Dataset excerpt
========================================

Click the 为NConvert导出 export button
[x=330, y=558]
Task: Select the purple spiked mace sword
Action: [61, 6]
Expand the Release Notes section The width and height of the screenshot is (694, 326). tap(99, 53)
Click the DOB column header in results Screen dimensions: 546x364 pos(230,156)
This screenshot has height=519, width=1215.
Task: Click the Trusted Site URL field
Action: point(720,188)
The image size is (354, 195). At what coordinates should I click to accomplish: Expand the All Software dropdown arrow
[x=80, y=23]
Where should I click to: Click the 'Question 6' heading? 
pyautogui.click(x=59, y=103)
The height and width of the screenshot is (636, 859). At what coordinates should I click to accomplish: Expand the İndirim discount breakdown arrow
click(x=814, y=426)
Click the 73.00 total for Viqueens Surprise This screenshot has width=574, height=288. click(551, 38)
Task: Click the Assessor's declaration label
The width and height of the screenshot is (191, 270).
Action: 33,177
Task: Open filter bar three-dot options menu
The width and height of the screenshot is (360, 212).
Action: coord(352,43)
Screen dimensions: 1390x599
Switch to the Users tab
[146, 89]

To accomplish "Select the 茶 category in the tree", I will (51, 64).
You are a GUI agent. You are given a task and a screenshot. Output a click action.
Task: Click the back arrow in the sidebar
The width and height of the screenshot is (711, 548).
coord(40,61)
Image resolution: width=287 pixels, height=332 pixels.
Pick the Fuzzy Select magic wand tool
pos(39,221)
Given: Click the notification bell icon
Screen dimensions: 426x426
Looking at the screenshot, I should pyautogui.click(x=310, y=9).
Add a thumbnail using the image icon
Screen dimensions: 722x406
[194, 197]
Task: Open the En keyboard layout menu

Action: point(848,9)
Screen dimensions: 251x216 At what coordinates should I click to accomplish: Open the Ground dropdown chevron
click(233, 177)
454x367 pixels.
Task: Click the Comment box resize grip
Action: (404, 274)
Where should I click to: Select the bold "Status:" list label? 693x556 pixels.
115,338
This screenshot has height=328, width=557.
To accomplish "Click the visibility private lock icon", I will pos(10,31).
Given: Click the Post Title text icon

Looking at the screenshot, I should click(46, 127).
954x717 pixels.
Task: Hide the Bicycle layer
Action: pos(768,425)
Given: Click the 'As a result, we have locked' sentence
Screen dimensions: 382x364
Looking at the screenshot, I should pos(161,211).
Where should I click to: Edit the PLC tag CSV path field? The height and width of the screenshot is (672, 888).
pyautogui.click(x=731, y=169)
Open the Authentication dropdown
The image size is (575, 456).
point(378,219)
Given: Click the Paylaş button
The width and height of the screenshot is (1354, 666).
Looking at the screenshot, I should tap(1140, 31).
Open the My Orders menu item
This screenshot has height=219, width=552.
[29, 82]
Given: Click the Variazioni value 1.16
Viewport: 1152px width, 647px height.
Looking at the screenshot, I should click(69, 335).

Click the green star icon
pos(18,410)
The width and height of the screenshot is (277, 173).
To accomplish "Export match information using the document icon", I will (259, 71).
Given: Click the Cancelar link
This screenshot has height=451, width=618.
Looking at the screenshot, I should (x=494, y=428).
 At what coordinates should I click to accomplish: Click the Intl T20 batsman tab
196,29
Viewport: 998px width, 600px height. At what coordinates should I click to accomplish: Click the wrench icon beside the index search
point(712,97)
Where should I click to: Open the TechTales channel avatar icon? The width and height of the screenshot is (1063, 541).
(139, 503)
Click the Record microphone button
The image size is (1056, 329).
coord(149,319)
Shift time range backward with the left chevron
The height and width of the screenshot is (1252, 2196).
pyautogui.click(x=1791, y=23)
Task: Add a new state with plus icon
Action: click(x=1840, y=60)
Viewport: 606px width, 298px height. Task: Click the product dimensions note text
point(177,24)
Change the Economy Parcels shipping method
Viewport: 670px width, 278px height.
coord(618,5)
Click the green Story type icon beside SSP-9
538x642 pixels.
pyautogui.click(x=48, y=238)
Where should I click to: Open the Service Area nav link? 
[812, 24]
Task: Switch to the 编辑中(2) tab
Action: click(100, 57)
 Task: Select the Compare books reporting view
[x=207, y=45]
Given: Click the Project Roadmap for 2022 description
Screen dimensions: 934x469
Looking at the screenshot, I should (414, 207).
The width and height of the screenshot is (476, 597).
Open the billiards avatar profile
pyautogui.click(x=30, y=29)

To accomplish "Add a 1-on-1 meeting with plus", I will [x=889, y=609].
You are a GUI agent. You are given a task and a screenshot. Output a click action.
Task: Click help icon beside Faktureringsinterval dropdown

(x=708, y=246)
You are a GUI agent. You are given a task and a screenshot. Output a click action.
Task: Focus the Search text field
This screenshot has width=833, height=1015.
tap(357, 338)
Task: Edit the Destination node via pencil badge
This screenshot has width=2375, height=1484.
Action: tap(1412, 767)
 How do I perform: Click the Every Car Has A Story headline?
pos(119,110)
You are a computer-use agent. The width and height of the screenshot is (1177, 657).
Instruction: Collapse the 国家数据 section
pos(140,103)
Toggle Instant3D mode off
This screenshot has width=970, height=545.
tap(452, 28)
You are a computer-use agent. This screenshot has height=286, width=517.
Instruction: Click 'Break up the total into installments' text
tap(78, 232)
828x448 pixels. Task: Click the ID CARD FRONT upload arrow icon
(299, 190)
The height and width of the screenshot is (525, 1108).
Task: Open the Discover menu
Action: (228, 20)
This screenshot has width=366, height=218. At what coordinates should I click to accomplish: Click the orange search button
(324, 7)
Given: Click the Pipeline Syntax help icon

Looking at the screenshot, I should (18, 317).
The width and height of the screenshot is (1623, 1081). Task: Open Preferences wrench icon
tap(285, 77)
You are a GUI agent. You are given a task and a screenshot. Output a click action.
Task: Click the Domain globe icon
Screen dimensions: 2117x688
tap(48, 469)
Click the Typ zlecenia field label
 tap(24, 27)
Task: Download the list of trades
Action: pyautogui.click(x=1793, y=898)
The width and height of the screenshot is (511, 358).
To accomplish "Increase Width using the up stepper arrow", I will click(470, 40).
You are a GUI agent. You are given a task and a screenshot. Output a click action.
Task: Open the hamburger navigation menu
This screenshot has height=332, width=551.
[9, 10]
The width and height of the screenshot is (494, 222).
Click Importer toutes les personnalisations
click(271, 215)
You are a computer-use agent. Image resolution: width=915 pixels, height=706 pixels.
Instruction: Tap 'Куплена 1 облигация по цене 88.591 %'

========================================

▶ TO DO
Render every line of the listing above as a JSON list of strings, one string per line, leaving out blank lines.

▶ WORKED SOLUTION
[
  "Click the 为NConvert导出 export button",
  "[x=330, y=558]",
  "Task: Select the purple spiked mace sword",
  "Action: [61, 6]",
  "Expand the Release Notes section The width and height of the screenshot is (694, 326). tap(99, 53)",
  "Click the DOB column header in results Screen dimensions: 546x364 pos(230,156)",
  "This screenshot has height=519, width=1215.",
  "Task: Click the Trusted Site URL field",
  "Action: point(720,188)",
  "The image size is (354, 195). At what coordinates should I click to accomplish: Expand the All Software dropdown arrow",
  "[x=80, y=23]",
  "Where should I click to: Click the 'Question 6' heading? ",
  "pyautogui.click(x=59, y=103)",
  "The height and width of the screenshot is (636, 859). At what coordinates should I click to accomplish: Expand the İndirim discount breakdown arrow",
  "click(x=814, y=426)",
  "Click the 73.00 total for Viqueens Surprise This screenshot has width=574, height=288. click(551, 38)",
  "Task: Click the Assessor's declaration label",
  "The width and height of the screenshot is (191, 270).",
  "Action: 33,177",
  "Task: Open filter bar three-dot options menu",
  "The width and height of the screenshot is (360, 212).",
  "Action: coord(352,43)",
  "Screen dimensions: 1390x599",
  "Switch to the Users tab",
  "[146, 89]",
  "To accomplish \"Select the 茶 category in the tree\", I will (51, 64).",
  "You are a GUI agent. You are given a task and a screenshot. Output a click action.",
  "Task: Click the back arrow in the sidebar",
  "The width and height of the screenshot is (711, 548).",
  "coord(40,61)",
  "Image resolution: width=287 pixels, height=332 pixels.",
  "Pick the Fuzzy Select magic wand tool",
  "pos(39,221)",
  "Given: Click the notification bell icon",
  "Screen dimensions: 426x426",
  "Looking at the screenshot, I should pyautogui.click(x=310, y=9).",
  "Add a thumbnail using the image icon",
  "Screen dimensions: 722x406",
  "[194, 197]",
  "Task: Open the En keyboard layout menu",
  "Action: point(848,9)",
  "Screen dimensions: 251x216 At what coordinates should I click to accomplish: Open the Ground dropdown chevron",
  "click(233, 177)",
  "454x367 pixels.",
  "Task: Click the Comment box resize grip",
  "Action: (404, 274)",
  "Where should I click to: Select the bold \"Status:\" list label? 693x556 pixels.",
  "115,338",
  "This screenshot has height=328, width=557.",
  "To accomplish \"Click the visibility private lock icon\", I will pos(10,31).",
  "Given: Click the Post Title text icon",
  "Looking at the screenshot, I should click(46, 127).",
  "954x717 pixels.",
  "Task: Hide the Bicycle layer",
  "Action: pos(768,425)",
  "Given: Click the 'As a result, we have locked' sentence",
  "Screen dimensions: 382x364",
  "Looking at the screenshot, I should pos(161,211).",
  "Where should I click to: Edit the PLC tag CSV path field? The height and width of the screenshot is (672, 888).",
  "pyautogui.click(x=731, y=169)",
  "Open the Authentication dropdown",
  "The image size is (575, 456).",
  "point(378,219)",
  "Given: Click the Paylaş button",
  "The width and height of the screenshot is (1354, 666).",
  "Looking at the screenshot, I should tap(1140, 31).",
  "Open the My Orders menu item",
  "This screenshot has height=219, width=552.",
  "[29, 82]",
  "Given: Click the Variazioni value 1.16",
  "Viewport: 1152px width, 647px height.",
  "Looking at the screenshot, I should click(69, 335).",
  "Click the green star icon",
  "pos(18,410)",
  "The width and height of the screenshot is (277, 173).",
  "To accomplish \"Export match information using the document icon\", I will (259, 71).",
  "Given: Click the Cancelar link",
  "This screenshot has height=451, width=618.",
  "Looking at the screenshot, I should (x=494, y=428).",
  " At what coordinates should I click to accomplish: Click the Intl T20 batsman tab",
  "196,29",
  "Viewport: 998px width, 600px height. At what coordinates should I click to accomplish: Click the wrench icon beside the index search",
  "point(712,97)",
  "Where should I click to: Open the TechTales channel avatar icon? The width and height of the screenshot is (1063, 541).",
  "(139, 503)",
  "Click the Record microphone button",
  "The image size is (1056, 329).",
  "coord(149,319)",
  "Shift time range backward with the left chevron",
  "The height and width of the screenshot is (1252, 2196).",
  "pyautogui.click(x=1791, y=23)",
  "Task: Add a new state with plus icon",
  "Action: click(x=1840, y=60)",
  "Viewport: 606px width, 298px height. Task: Click the product dimensions note text",
  "point(177,24)",
  "Change the Economy Parcels shipping method",
  "Viewport: 670px width, 278px height.",
  "coord(618,5)",
  "Click the green Story type icon beside SSP-9",
  "538x642 pixels.",
  "pyautogui.click(x=48, y=238)",
  "Where should I click to: Open the Service Area nav link? ",
  "[812, 24]",
  "Task: Switch to the 编辑中(2) tab",
  "Action: click(100, 57)",
  " Task: Select the Compare books reporting view",
  "[x=207, y=45]",
  "Given: Click the Project Roadmap for 2022 description",
  "Screen dimensions: 934x469",
  "Looking at the screenshot, I should (414, 207).",
  "The width and height of the screenshot is (476, 597).",
  "Open the billiards avatar profile",
  "pyautogui.click(x=30, y=29)",
  "To accomplish \"Add a 1-on-1 meeting with plus\", I will [x=889, y=609].",
  "You are a GUI agent. You are given a task and a screenshot. Output a click action.",
  "Task: Click help icon beside Faktureringsinterval dropdown",
  "(x=708, y=246)",
  "You are a GUI agent. You are given a task and a screenshot. Output a click action.",
  "Task: Focus the Search text field",
  "This screenshot has width=833, height=1015.",
  "tap(357, 338)",
  "Task: Edit the Destination node via pencil badge",
  "This screenshot has width=2375, height=1484.",
  "Action: tap(1412, 767)",
  " How do I perform: Click the Every Car Has A Story headline?",
  "pos(119,110)",
  "You are a computer-use agent. The width and height of the screenshot is (1177, 657).",
  "Instruction: Collapse the 国家数据 section",
  "pos(140,103)",
  "Toggle Instant3D mode off",
  "This screenshot has width=970, height=545.",
  "tap(452, 28)",
  "You are a computer-use agent. This screenshot has height=286, width=517.",
  "Instruction: Click 'Break up the total into installments' text",
  "tap(78, 232)",
  "828x448 pixels. Task: Click the ID CARD FRONT upload arrow icon",
  "(299, 190)",
  "The height and width of the screenshot is (525, 1108).",
  "Task: Open the Discover menu",
  "Action: (228, 20)",
  "This screenshot has width=366, height=218. At what coordinates should I click to accomplish: Click the orange search button",
  "(324, 7)",
  "Given: Click the Pipeline Syntax help icon",
  "Looking at the screenshot, I should (18, 317).",
  "The width and height of the screenshot is (1623, 1081). Task: Open Preferences wrench icon",
  "tap(285, 77)",
  "You are a GUI agent. You are given a task and a screenshot. Output a click action.",
  "Task: Click the Domain globe icon",
  "Screen dimensions: 2117x688",
  "tap(48, 469)",
  "Click the Typ zlecenia field label",
  " tap(24, 27)",
  "Task: Download the list of trades",
  "Action: pyautogui.click(x=1793, y=898)",
  "The width and height of the screenshot is (511, 358).",
  "To accomplish \"Increase Width using the up stepper arrow\", I will click(470, 40).",
  "You are a GUI agent. You are given a task and a screenshot. Output a click action.",
  "Task: Open the hamburger navigation menu",
  "This screenshot has height=332, width=551.",
  "[9, 10]",
  "The width and height of the screenshot is (494, 222).",
  "Click Importer toutes les personnalisations",
  "click(271, 215)",
  "You are a computer-use agent. Image resolution: width=915 pixels, height=706 pixels.",
  "Instruction: Tap 'Куплена 1 облигация по цене 88.591 %'"
]